Well, Mike Schmidt tossed in two errors – including the one that came as the winning run scored in the 10th. Carlton threw a home run ball to San Francisco pitcher Tom Griffin – his second gopher ball to a pitcher in his last three starts. And the Phillies' production of big hits was slowed by four Giants pitchers, including one, Al Holland, who hadn't been on the mound since Aug. 11.


As a result of all this, Carlton, who struck out 13 but allowed 11 hits, was turned back in this attempt to gain-his 20th win of the season, and the Phillies lost some ground in the National League East. Both the Pirates and Expos won last night, so the Phillies are 2½ back again.


"I wish it counted as three wins," said San Francisco manager Dave Bristol. "Carlton is some pitcher."


Dallas Green knows that, of course, and that's why he considered this to be one of those games the Phillies must win "especially," he said, "now."


Carlton ran into problems in the first inning, but – as would be the case later – they were not all of his own making.

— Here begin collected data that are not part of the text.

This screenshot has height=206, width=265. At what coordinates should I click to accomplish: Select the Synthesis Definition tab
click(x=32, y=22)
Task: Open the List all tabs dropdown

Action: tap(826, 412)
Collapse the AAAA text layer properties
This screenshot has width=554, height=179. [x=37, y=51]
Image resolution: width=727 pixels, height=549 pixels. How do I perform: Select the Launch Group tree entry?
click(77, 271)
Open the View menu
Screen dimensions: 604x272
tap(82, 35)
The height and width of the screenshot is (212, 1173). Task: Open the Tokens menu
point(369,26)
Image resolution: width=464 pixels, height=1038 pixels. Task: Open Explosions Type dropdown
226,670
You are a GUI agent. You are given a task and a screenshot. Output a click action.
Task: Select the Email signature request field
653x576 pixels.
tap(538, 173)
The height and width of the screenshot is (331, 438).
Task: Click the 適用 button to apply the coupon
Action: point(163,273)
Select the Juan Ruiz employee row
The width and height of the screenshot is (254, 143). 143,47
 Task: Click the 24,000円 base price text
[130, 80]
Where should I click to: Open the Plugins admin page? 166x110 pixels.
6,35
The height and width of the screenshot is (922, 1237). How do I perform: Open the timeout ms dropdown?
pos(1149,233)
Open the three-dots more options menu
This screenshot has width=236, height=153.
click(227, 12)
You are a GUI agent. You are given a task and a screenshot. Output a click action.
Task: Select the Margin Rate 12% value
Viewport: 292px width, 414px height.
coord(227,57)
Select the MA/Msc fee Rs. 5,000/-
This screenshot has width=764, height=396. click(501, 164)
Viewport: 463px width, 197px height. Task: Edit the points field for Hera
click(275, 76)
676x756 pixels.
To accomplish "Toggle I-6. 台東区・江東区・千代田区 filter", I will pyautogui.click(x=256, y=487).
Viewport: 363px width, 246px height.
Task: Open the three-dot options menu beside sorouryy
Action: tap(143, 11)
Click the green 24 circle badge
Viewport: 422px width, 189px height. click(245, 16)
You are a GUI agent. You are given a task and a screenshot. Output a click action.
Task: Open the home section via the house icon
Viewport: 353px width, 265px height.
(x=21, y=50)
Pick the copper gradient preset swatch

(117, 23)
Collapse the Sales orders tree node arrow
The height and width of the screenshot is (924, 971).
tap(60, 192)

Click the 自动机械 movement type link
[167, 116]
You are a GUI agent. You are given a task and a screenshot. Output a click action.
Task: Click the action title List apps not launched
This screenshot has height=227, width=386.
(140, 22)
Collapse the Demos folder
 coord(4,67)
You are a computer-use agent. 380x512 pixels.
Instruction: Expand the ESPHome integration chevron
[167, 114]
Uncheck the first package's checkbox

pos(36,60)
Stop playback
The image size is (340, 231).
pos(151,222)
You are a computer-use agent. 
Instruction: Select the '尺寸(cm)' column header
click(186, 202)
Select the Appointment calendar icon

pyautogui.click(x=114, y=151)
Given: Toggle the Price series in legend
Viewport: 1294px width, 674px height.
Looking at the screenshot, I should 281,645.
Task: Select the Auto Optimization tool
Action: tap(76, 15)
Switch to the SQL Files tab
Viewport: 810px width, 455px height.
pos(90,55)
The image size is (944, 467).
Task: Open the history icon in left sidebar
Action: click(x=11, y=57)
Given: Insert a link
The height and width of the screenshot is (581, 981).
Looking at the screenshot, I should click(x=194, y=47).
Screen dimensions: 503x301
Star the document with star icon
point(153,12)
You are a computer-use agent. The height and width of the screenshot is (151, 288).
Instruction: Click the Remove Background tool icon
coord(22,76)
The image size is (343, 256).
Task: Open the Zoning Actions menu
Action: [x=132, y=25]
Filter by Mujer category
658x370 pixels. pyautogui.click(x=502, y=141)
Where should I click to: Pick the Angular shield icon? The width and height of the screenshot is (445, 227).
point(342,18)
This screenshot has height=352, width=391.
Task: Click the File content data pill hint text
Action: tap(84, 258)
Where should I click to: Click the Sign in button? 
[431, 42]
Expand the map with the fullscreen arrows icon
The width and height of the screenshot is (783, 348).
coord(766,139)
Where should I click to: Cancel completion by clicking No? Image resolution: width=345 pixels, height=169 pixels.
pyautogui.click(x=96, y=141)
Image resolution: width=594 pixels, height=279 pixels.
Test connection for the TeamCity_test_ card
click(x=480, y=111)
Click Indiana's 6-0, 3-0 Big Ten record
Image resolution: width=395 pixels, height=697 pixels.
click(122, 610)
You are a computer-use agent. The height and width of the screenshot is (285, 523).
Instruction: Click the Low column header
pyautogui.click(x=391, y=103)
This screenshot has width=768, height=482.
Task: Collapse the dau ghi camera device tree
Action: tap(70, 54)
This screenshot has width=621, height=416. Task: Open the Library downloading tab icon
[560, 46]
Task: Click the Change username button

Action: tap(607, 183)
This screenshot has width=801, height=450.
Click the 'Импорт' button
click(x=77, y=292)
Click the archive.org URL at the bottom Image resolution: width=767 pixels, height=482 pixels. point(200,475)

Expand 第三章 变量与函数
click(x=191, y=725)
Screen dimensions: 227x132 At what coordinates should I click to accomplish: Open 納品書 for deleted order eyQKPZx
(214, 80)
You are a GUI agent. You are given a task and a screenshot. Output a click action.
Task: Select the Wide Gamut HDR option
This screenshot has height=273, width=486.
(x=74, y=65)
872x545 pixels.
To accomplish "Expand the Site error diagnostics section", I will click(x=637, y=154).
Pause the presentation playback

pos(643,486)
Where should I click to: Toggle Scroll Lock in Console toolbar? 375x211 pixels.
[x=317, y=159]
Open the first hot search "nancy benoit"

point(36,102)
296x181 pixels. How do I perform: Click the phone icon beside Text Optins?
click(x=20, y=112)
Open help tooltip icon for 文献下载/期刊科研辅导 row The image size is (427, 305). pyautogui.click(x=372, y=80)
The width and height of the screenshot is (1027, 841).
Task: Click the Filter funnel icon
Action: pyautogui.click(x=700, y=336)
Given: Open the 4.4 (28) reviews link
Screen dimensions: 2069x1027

Bill North opened the game with an infield single, a ball deep in the shortstop hole that Larry Bowa reached but couldn't throw, and Jim Wohlford – that .257 hitter – tripled him home with two out. It would have remained a 1-0 game at that point, but Schmidt fumbled Mike Ivie's bouncer behind third base. So the Phils were down, 2-0, from the start.


Also, a trend had been set.


They got one run back in the bottom of the first, and they also got rid of Whitson, 2-0 against the Phillies this year.


Pete Rose put a low line drive off Whitson's right foot and wound up with a single. Whitson wound up in pain on the ground. He stayed in the game, giving up a run-producing double to Schmidt before retiring the side, but Bristol lifted him after that.


The new pitcher was Griffin, and the Phillies could get nothing but one unearned run off him in the next four innings.


In the fourth, Manny Trillo singled and went to second on a wild pitch. He reached third when shortstop Johnnie LeMaster and leftfielder Wohlford couldn't figure out who should take Garry Maddox' popup to shallow left – thus letting it fall – and he scored on a fielder's choice. 2-2.


Meantime, Carlton was in one of his trances. He retired 12 men in a row after Schmidt's error; that total had five strikeouts, including the 2,900th of his career. He had 1-2-3 innings in the second, third and fourth.


But with two out in that inning, he threw a bad 2-0 pitch to Griffin, who has nine career homers, and the reliever golfed it onto the walkway in front of the seats in straightaway left field. Mike Krukow solved Carlton two starts before, but that was in Wrigley Field.


"I thought Lefty pitched a pretty fine game," Green said. "In the first inning, we don't give up a run if we play the game right. Now, the home run was his doing."


Still, Trillo (3-for-4) kept the Phillies even, leading off the sixth against Griffin with his fourth home run in the last eight games.


The Phillies could have done more there. Maddox singled and was on third with one out. Bob Boone hit a sharp grounder that third baseman Joe Pettini fielded cleanly, and Maddox, for some reason, headed for home. He was caught almost in his tracks.


Carlton, who hit (and fanned on three pitches) in the ninth, started the Giants' 10th by walking North. Pettini bunted him up. Herndon struck out, and then Wohlford (3-for-5) hit a ball into the hole that Bowa bobbled for an instant in his glove. Wohlford beat the throw and got a hit. North got to third.


Up came Ivie with two away, and he topped a ball down the third-base line. Schmidt fielded it cleanly, bare-handing it, but his peg to first was wild. And so North was home free with what proved to be the winning run.


Holland then pitched his second scoreless inning to get the win – and take away one that the Phillies should have had.



Dallas Green stayed in a holding pattern on the Greg Luzinski case yesterday. "It's a damn critical decision for us to make, and I'm gonna make it when I'm ready," he said. He said he would make it "before the end of the homestand (Aug. 27) and hopefully before the weekend (is over)." Basically, the Phillies must add Luzinski recovered from knee surgery now before Sept. 1 or be without him if they make a postseason appearance. But they also must drop a player.